Extracted entries
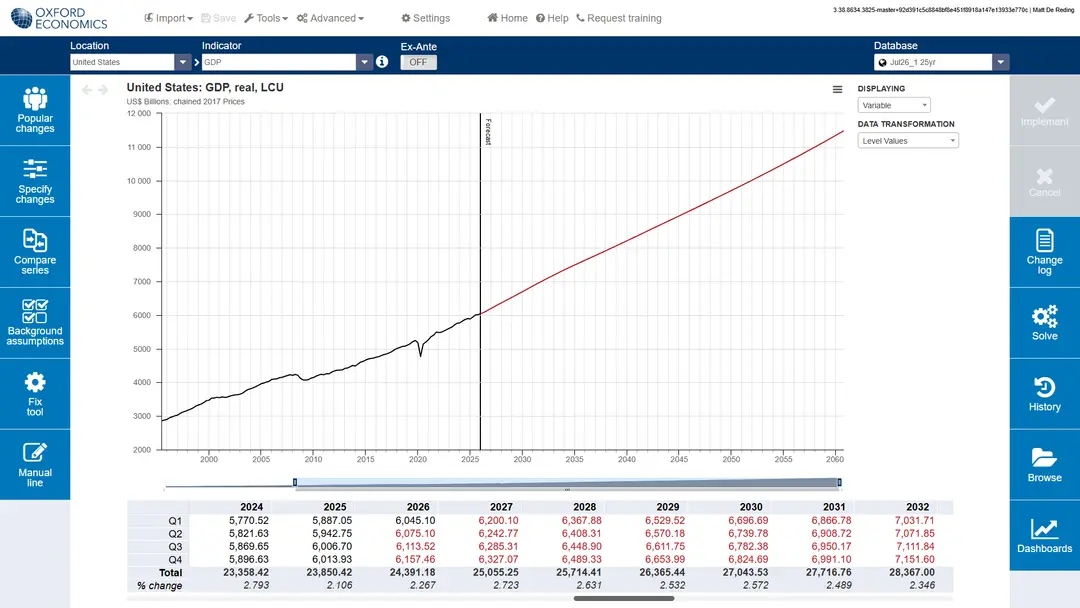Run the Solve function
The image size is (1080, 608).
point(1044,323)
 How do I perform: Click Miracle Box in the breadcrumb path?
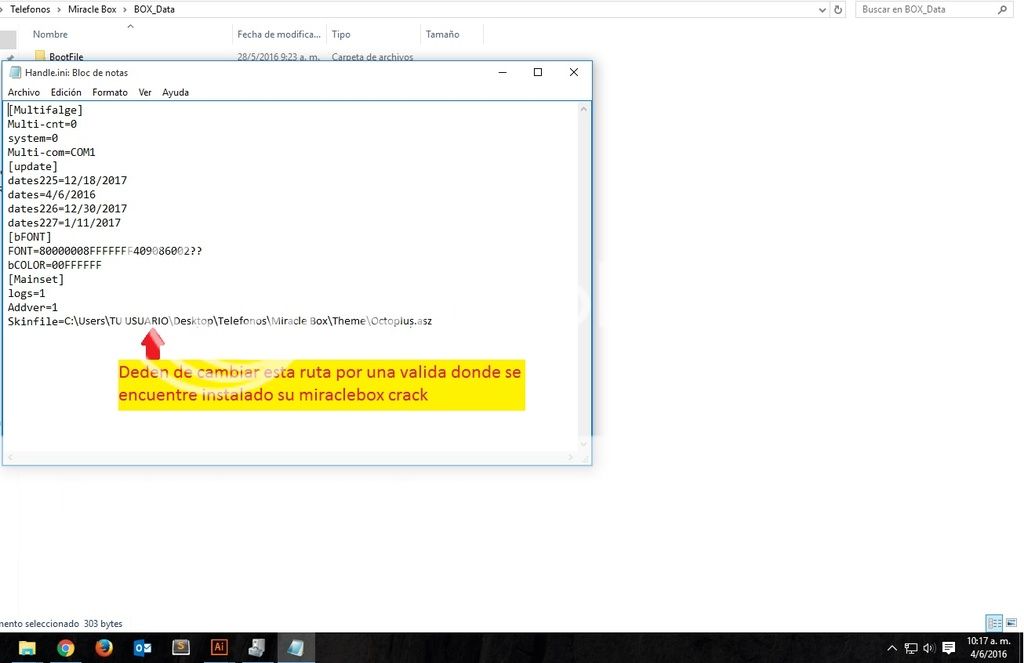92,9
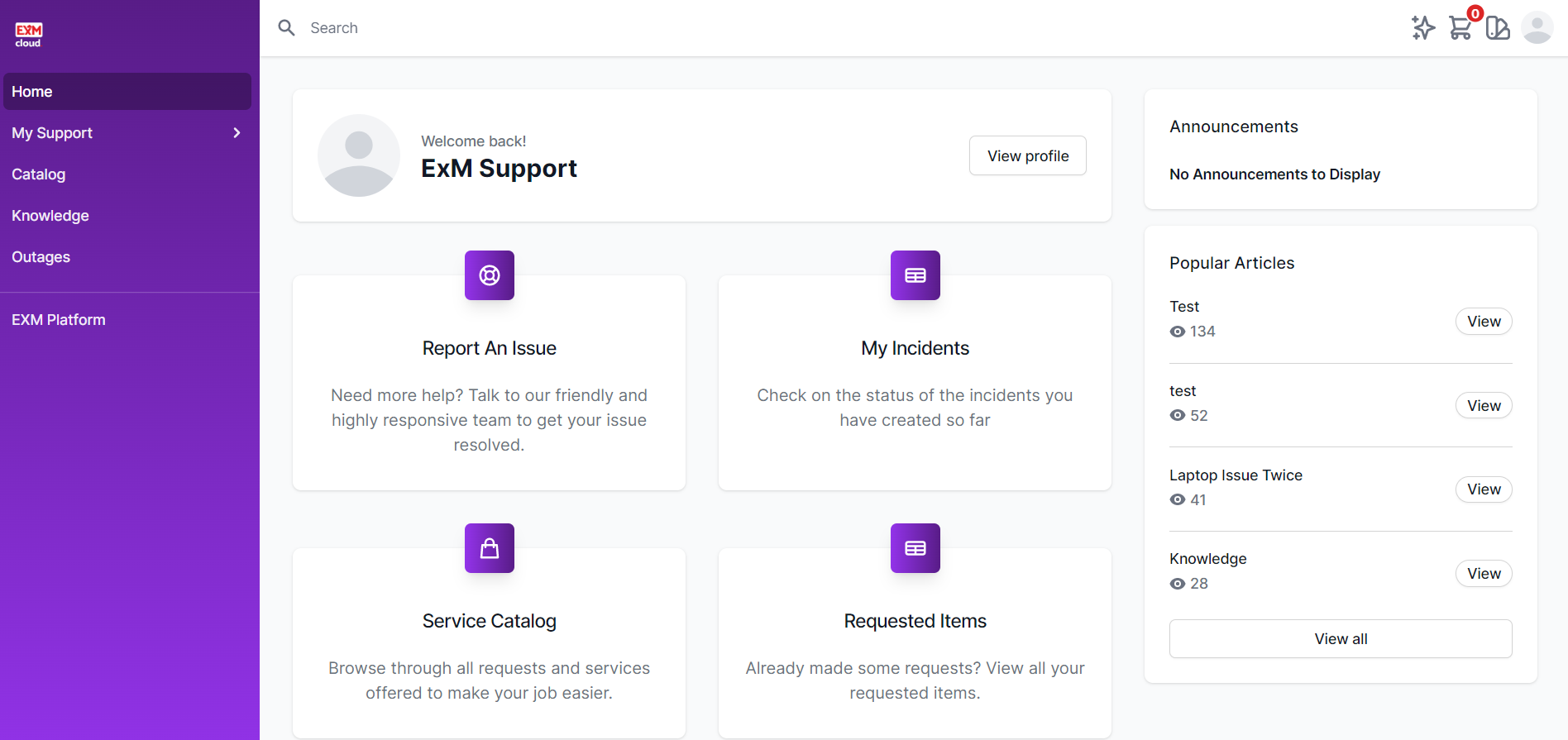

Directions for this task
The output must start at the line holding "How do I perform: Click", end at the last line of the listing above, and show each line exactly; please omit all pictures.

Answer section
 How do I perform: Click Miracle Box in the breadcrumb path?
92,9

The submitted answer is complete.